Pressemeldung Nr. 199 vom

GRÜNE: Landesregierung kürzt Haushaltsmittel für soziale Brennpunkte - "Traurige Glanzleistung" des SPD-Programms gegen Rechts


Scharf kritisiert haben die Landtagsgrünen die von der SPD-Landesregierung geplante Kürzung der Haushaltsmittel für die Selbsthilfegruppenarbeit in sozialen Brennpunkten.
Ohnehin seien die Projekte, die sich zum Beispiel um Wohnraumsanierung, Begegnungsstätten, Mütter- und Jugendtreffs kümmern mit bisher rund 550.000 DM im Jahr zu gering gefördert worden, sagte die stellvertretende Fraktionsvorsitzende Brigitte Pothmer am Freitag in Hannover. Diesen Mangel jetzt mit der Streichung von knapp 15 % noch zu vergrößern, sei eine der „traurigsten Glanzleistungen“ des Gabriel-Kabinetts.
„Erst vor wenigen Tagen ließ der Ministerpräsdient vermelden, dass seine Regierung sich im Rahmen eines Programms gegen Rechts insbesondere um desintegrierte junge Menschen kümmern will. Jetzt benutzt er seine ausgestreckte Hand nur, um den Rotstift anzusetzen“, sagte die Grünen-Politikerin.
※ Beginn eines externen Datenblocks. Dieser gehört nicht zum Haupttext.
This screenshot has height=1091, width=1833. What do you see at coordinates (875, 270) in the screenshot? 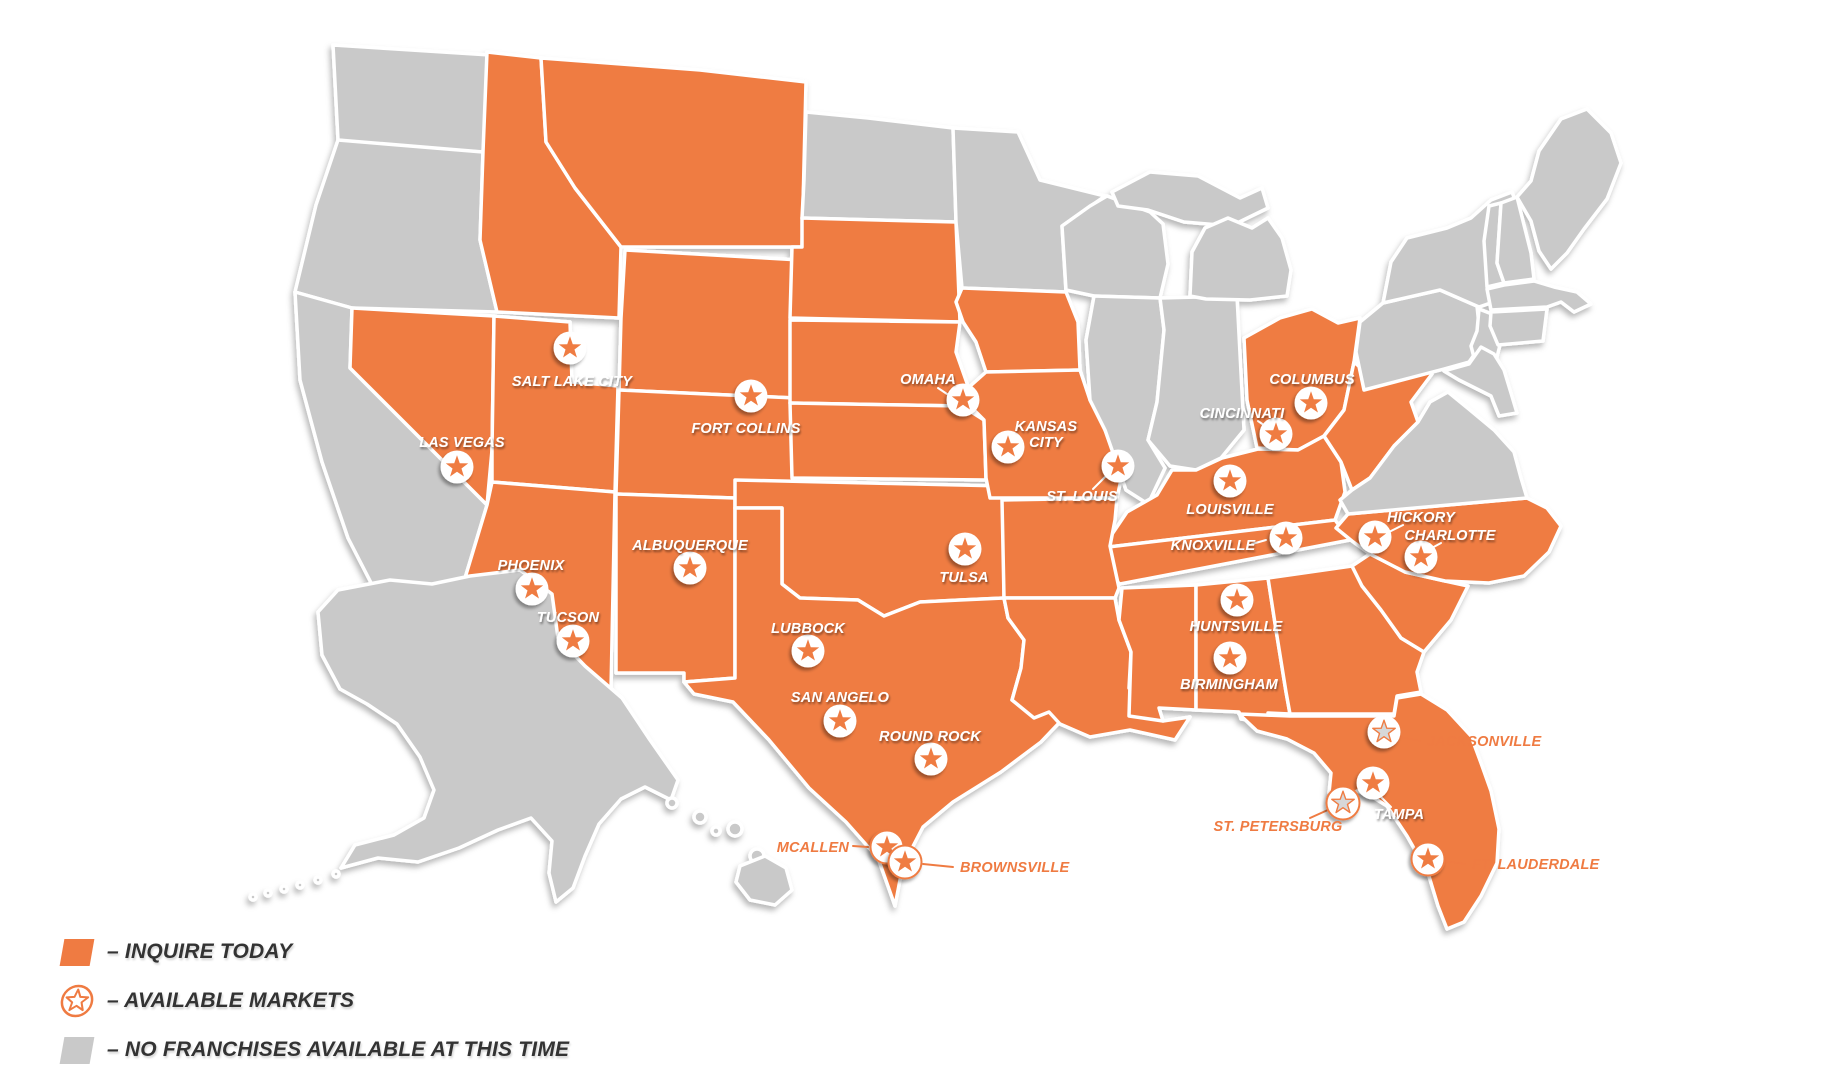
I see `state-south-dakota` at bounding box center [875, 270].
Das von der Bundesregierung initiierte Programm „Soziale Stadt“, das ausschließlich Mittel für die bauliche Sanierung zur Verfügung stellt, werde nur dann zu einer Minderung des Konflikt- und Gewaltpotenzials in den Brennpunkten führen, wenn auch ausreichend Geld für die Beteiligung der Bewohnerinnen und Bewohner bei der Neugestaltung ihres Stadteils vorhanden ist.
Pothmer kündigte an, sich im Rahmen der Haushaltsberatungen für eine Aufstockung der Mittel einzusetzen.